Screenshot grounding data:
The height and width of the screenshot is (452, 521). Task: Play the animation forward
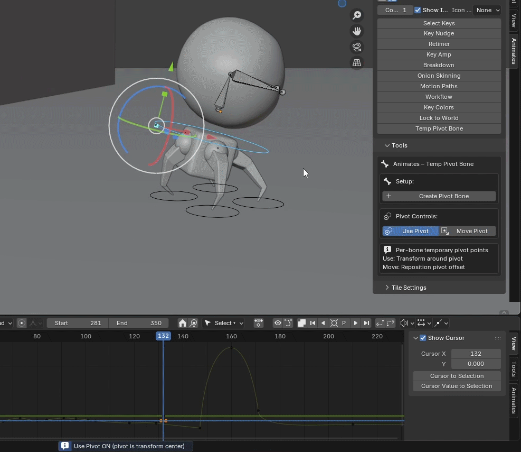click(356, 323)
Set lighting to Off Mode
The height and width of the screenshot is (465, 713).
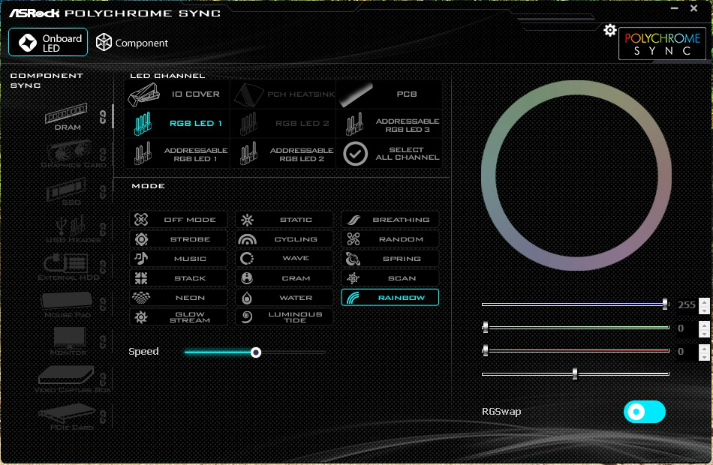pos(178,220)
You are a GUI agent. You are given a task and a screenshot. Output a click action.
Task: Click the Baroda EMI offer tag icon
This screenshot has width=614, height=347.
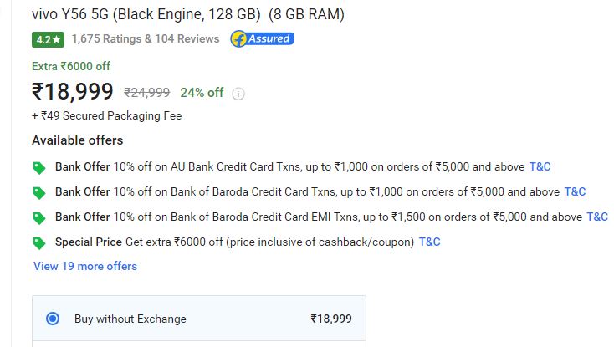click(x=39, y=218)
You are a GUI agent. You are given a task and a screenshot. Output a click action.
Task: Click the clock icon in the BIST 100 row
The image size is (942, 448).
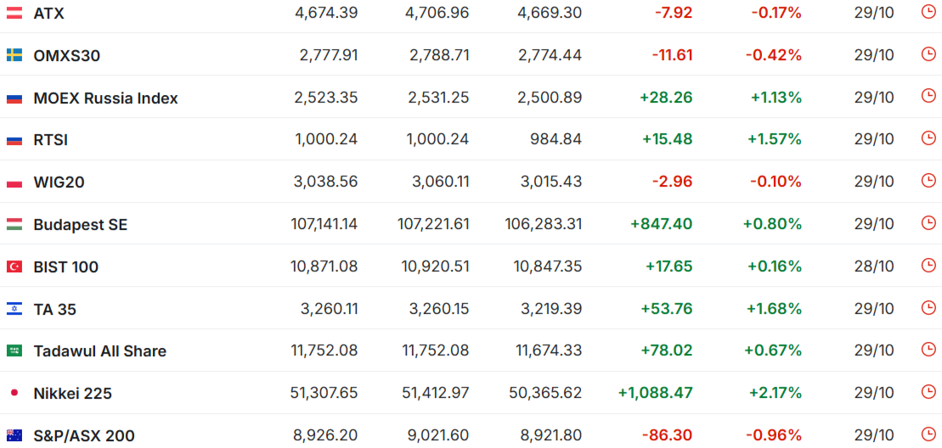pos(928,266)
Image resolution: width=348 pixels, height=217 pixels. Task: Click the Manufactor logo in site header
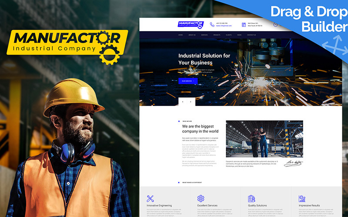coord(191,25)
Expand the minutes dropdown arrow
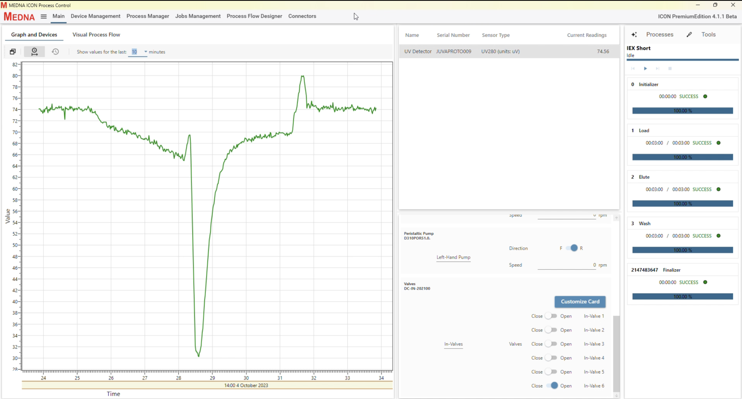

== PROBLEM TO WORK ON ==
Reproduce each entry verbatim, excluding any embedded images.

== SOLUTION FOR THIS TASK ==
The height and width of the screenshot is (452, 521). Task: Play the animation forward
click(356, 323)
Set lighting to Off Mode
The height and width of the screenshot is (465, 713).
pos(178,220)
You are a GUI agent. You are given a task and a screenshot. Output a click action.
Task: Click the Baroda EMI offer tag icon
This screenshot has width=614, height=347.
click(x=39, y=218)
You are a GUI agent. You are given a task and a screenshot. Output a click action.
Task: Click the clock icon in the BIST 100 row
The image size is (942, 448).
pos(928,266)
Image resolution: width=348 pixels, height=217 pixels. Task: Click the Manufactor logo in site header
coord(191,25)
Expand the minutes dropdown arrow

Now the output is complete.